# What to produce
Using the entries below, copy out all lines where "under" is found.

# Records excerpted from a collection
━━━━━━━━━━━━━━━━
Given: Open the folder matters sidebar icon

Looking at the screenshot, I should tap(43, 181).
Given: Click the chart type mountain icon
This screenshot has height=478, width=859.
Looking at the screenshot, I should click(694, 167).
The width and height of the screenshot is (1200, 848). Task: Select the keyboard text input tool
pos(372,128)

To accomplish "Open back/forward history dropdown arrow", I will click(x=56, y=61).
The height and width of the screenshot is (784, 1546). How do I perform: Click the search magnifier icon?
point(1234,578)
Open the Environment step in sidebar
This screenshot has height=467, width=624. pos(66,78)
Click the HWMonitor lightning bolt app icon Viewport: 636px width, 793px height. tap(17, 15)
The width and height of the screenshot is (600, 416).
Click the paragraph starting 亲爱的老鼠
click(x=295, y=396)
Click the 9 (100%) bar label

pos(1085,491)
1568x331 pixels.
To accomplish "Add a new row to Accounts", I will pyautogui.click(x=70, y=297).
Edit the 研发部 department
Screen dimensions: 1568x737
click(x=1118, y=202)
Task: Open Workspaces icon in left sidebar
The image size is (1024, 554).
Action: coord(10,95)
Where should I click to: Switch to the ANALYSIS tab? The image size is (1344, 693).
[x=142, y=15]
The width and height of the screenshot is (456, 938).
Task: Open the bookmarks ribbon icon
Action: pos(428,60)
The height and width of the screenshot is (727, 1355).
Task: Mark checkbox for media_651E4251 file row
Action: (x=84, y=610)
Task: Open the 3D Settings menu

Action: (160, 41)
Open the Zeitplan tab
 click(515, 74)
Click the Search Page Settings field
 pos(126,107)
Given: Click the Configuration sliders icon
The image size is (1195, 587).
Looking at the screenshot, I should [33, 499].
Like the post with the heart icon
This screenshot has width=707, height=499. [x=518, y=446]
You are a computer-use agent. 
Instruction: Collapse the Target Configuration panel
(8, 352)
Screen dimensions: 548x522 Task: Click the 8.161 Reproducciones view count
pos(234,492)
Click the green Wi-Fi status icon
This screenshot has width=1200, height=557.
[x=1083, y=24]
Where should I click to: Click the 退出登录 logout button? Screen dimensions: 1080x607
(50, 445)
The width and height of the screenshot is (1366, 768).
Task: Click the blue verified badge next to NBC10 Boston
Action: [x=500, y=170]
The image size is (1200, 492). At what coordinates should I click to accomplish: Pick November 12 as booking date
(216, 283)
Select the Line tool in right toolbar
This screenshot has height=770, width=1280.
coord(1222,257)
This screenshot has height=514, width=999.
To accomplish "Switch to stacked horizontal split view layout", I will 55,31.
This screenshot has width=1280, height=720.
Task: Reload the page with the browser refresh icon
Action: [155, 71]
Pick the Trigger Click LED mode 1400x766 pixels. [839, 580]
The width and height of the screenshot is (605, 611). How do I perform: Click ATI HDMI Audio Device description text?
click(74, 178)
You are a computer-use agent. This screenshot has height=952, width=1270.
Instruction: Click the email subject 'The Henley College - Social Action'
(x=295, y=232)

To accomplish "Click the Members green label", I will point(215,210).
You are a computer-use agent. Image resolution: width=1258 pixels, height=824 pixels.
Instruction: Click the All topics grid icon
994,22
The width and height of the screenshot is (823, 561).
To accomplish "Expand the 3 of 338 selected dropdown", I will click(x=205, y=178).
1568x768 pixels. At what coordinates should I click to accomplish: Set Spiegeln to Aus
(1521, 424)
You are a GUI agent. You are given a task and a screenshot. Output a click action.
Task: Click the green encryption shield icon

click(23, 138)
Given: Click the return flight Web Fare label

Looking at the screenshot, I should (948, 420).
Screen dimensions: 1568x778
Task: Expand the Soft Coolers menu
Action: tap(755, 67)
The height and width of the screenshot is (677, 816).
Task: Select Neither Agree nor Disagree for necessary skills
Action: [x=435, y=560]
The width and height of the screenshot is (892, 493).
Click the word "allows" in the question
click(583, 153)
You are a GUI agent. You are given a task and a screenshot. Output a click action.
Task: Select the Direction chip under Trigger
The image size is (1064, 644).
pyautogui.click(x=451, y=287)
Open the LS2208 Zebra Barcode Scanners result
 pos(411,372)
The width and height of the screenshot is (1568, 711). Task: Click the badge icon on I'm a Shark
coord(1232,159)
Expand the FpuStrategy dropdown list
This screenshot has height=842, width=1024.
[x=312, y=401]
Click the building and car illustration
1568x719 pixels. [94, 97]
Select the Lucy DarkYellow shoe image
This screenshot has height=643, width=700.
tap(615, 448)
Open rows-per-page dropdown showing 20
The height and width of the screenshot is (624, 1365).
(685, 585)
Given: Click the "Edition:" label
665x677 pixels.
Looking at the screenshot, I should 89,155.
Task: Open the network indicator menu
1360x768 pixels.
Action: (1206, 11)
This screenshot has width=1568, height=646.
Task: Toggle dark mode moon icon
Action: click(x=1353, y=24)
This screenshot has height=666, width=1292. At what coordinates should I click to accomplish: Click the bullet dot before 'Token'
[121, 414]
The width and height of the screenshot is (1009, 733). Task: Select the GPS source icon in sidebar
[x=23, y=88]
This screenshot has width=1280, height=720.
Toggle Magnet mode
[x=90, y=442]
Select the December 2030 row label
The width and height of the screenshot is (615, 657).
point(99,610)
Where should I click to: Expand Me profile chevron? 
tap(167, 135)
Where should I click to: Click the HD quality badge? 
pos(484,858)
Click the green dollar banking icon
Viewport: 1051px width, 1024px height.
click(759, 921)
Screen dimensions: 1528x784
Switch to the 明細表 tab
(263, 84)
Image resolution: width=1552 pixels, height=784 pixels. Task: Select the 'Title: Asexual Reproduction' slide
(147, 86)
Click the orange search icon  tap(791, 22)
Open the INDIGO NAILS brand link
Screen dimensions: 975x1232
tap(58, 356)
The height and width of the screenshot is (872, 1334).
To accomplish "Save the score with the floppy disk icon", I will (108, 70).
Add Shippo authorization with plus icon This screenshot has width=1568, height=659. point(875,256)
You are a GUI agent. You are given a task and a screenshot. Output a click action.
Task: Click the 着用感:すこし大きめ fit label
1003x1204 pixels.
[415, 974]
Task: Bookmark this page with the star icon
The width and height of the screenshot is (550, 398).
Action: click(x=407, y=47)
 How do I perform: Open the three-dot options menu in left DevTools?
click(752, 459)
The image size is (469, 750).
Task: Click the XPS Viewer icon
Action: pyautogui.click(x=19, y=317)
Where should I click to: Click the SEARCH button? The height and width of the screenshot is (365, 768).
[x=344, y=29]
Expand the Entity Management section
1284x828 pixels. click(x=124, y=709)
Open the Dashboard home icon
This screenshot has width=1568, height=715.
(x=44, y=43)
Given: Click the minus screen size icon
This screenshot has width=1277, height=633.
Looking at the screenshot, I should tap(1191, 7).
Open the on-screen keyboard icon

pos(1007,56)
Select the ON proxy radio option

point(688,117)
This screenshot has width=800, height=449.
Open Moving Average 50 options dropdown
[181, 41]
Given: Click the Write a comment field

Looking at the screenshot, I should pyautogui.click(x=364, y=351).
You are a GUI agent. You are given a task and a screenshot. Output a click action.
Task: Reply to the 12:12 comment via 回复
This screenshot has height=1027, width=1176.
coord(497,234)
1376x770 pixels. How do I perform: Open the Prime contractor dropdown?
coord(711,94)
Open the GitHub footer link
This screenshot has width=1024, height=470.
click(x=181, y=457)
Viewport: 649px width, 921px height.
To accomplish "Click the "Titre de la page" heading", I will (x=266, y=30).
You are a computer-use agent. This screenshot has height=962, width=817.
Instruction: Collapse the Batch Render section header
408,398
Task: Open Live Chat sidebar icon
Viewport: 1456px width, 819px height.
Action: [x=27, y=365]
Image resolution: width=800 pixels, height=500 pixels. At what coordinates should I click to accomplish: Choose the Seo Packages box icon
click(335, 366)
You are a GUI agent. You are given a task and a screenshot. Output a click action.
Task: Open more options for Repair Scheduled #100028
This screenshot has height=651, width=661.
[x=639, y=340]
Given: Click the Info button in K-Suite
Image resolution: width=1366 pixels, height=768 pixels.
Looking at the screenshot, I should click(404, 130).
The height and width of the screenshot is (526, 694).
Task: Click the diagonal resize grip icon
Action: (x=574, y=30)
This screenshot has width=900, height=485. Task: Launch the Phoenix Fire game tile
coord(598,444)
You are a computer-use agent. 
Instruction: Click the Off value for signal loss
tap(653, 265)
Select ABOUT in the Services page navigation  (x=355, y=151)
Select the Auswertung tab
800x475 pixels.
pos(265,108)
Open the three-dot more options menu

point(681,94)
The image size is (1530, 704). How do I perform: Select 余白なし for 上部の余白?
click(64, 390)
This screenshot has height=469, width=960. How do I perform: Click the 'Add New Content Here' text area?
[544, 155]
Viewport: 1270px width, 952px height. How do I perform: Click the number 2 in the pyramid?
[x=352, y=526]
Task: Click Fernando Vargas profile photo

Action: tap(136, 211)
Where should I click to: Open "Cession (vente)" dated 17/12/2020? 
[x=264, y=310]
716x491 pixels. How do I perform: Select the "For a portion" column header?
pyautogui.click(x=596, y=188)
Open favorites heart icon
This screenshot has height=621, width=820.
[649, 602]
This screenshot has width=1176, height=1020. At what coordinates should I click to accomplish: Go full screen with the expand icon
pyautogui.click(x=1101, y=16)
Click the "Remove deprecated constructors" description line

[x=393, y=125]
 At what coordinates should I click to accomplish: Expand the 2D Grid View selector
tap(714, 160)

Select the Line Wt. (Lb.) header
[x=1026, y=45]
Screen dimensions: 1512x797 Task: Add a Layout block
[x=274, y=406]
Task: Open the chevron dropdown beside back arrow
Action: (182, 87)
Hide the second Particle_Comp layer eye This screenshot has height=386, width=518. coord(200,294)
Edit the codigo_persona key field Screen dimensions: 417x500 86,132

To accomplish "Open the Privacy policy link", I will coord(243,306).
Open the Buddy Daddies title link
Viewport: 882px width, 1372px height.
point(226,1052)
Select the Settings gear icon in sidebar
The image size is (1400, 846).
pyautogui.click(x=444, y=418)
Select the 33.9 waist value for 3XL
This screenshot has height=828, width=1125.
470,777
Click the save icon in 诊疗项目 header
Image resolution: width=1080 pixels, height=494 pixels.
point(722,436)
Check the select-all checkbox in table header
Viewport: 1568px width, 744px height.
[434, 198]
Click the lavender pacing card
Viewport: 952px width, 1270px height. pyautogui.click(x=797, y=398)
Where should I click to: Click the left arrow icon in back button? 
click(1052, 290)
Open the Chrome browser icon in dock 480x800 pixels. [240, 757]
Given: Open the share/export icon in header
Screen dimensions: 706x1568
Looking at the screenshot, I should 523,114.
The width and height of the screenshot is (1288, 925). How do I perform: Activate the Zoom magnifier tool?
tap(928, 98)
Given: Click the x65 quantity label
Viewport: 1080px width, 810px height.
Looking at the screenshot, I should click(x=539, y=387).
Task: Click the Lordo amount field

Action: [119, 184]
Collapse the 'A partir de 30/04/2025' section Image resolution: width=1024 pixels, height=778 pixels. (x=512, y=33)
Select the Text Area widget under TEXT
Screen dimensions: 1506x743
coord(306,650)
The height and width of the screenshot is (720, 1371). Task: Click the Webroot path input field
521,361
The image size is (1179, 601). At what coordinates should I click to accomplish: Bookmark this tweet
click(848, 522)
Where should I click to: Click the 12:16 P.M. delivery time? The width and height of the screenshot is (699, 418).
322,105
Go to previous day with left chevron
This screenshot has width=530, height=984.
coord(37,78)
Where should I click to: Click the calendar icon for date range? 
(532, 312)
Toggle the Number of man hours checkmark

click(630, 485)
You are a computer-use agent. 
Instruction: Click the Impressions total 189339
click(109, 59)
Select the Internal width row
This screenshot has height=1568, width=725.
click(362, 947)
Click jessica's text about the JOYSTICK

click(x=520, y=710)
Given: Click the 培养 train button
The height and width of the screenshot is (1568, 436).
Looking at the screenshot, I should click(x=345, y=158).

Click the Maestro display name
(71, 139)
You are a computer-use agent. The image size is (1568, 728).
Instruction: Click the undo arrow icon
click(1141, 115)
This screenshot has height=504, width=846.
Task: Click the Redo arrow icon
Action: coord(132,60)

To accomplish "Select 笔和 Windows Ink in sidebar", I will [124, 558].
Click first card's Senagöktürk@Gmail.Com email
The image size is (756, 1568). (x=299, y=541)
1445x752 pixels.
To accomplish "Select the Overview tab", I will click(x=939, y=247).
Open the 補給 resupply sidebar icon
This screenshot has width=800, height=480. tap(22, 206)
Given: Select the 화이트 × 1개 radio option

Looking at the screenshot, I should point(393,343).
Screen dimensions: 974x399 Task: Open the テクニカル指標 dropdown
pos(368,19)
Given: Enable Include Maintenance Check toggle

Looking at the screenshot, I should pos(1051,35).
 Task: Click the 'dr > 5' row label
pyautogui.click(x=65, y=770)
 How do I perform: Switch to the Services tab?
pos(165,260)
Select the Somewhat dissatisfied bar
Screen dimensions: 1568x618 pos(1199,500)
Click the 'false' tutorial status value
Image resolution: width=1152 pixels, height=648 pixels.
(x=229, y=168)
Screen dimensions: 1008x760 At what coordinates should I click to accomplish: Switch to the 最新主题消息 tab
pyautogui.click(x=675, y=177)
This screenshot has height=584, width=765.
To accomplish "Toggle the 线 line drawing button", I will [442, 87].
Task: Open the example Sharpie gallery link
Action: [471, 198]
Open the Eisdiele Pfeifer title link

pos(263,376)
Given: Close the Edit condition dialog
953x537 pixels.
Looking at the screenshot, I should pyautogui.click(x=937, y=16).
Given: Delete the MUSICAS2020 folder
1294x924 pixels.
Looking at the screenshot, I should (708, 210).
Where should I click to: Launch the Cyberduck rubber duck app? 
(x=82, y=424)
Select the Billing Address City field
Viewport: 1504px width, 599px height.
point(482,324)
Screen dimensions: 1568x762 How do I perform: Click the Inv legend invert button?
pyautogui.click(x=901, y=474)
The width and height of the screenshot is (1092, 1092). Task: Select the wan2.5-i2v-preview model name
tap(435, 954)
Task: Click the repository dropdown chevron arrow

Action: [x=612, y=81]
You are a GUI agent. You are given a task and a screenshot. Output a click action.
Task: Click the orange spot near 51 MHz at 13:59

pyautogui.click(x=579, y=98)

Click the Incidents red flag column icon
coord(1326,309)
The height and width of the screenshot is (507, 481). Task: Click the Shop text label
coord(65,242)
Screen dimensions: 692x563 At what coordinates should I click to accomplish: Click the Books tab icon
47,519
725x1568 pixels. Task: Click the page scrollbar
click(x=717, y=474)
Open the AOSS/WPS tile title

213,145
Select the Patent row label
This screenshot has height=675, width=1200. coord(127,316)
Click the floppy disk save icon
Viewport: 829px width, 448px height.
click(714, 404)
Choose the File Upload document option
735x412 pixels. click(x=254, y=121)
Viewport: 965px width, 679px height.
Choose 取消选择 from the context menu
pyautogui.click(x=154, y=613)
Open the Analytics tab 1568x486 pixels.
━━━━━━━━━━━━━━━━
# Answer box
Task: Select the Direction chip under Trigger
Select the Text Area widget under TEXT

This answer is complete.